Приговор - Отохико Кага
Шрифт:
Интервал:
Закладка:
В тот вечер мать так и не пришла. Не пришли и братья, ни тот ни другой. Когда я отошёл от наркоза, боль стала ещё ужасней. Медсестра всё не шла, сосед по палате стал ругаться, что я ему надоел своими стонами. Я заплакал. Я долго плакал, стиснув зубы, мне казалось, чем больше слёз — тем меньше боль. Наконец появилась медсестра и вколола мне болеутоляющее. Ей, наверное, показалось странным, что ребёнок находится в больнице совсем один, без родных, и она спросила: «Малыш, у тебя что, нет мамы?»
Мать пришла только на третий день к вечеру, когда боль уже немного утихла.
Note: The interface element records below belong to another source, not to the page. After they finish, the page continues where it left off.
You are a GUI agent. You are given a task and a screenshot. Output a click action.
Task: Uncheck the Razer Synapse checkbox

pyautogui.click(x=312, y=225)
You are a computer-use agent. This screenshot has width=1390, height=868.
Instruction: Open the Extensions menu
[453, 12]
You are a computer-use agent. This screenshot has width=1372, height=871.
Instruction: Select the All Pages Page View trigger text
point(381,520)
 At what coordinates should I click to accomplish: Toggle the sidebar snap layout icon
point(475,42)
Увидев моё лицо, она тут же сказала: «Вид у тебя не очень». И засмеялась: «Знаешь, они мне позвонили и подняли такой шум, будто ты вот-вот умрёшь». Мне был неприятен её смех, мне почудилось в нём что-то жутковатое. Эта женщина, Мидори Кусумото, любила всё обращать в шутку. Но то, что пережил её ребёнок, не было шуткой. Ни в коем случае не было.
В жаркой комнате, освещённой лучами закатного солнца, я на листке бумаги, вырванном из школьной тетради, написал предсмертную записку. Одну только строчку: «Я умираю. Прощайте». Кому её адресовать, я так и не придумал. Записку я хотел вложить в конверт, но никакого конверта не нашёл и, сложив из листка стрелу, положил её на мамин письменный столик.
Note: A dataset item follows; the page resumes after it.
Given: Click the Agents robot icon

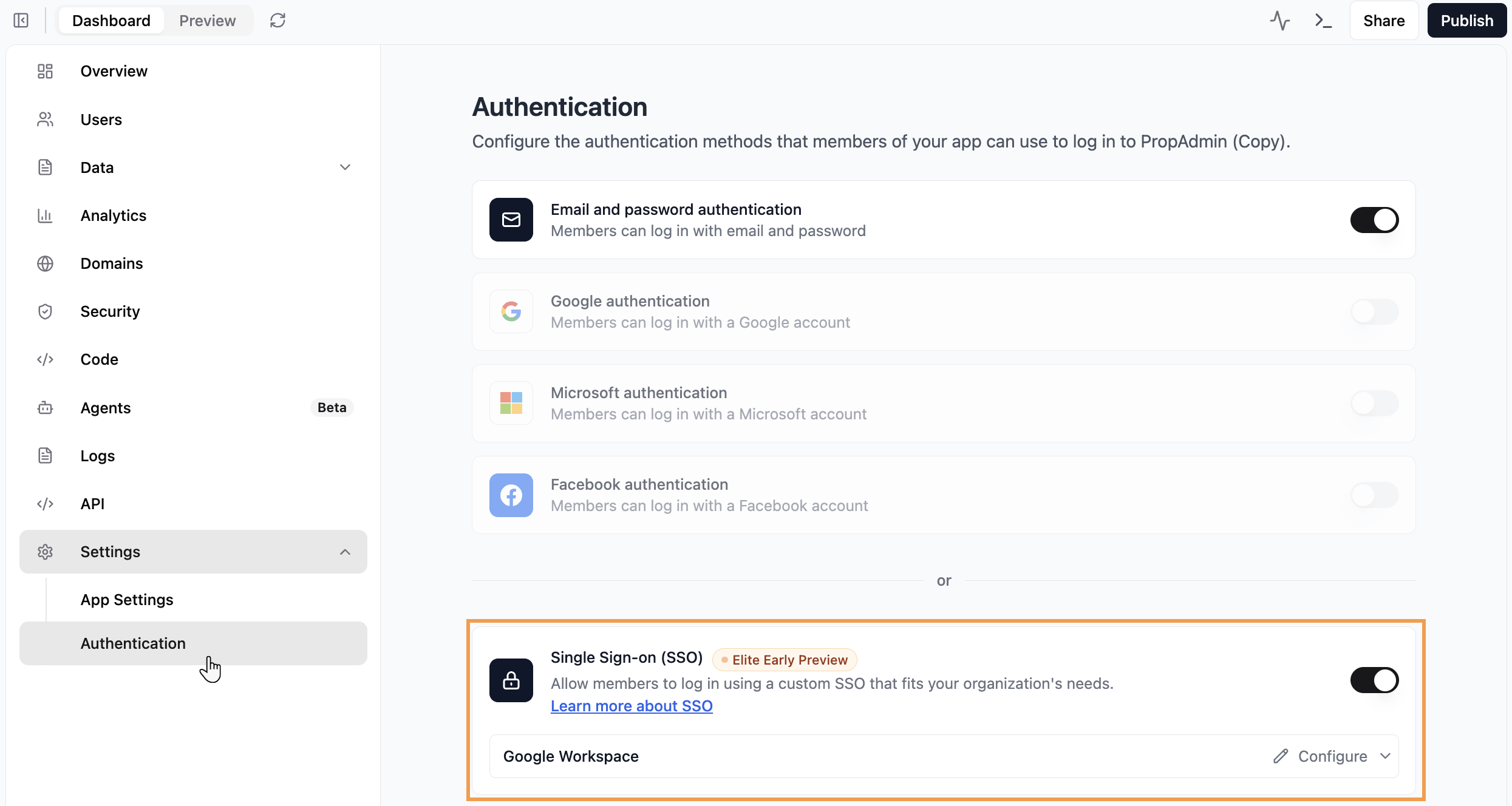Looking at the screenshot, I should [x=45, y=408].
Над крышами банков и универмагов висело солнце, бросая вниз настырно жгучие лучи. Казалось, оно смотрит на меня и смеётся. Моя решимость немного поколебалась. Умру ли я, останусь ли жить — солнце всё равно будет смеяться. Печально было думать, что моя смерть не изменит в этом мире ровно ничего.
От пронзительного звона цикад трещали барабанные перепонки. Этот звон разрушал, превращал в бесформенную груду любую мысль, возникавшую в моей голове. Я больше не мог ни о чём думать.
Так или иначе, я ещё раз огляделся. Балки покосились, бумага на перегородках порвалась, окантовка циновок обтрепалась, — налицо были все признаки разрушения. Этот дом был стар уже в мои младенческие годы, но за последнее время он пришёл в такое запустение, что, казалось, вот-вот развалится. Я принял решение. Надо уходить отсюда.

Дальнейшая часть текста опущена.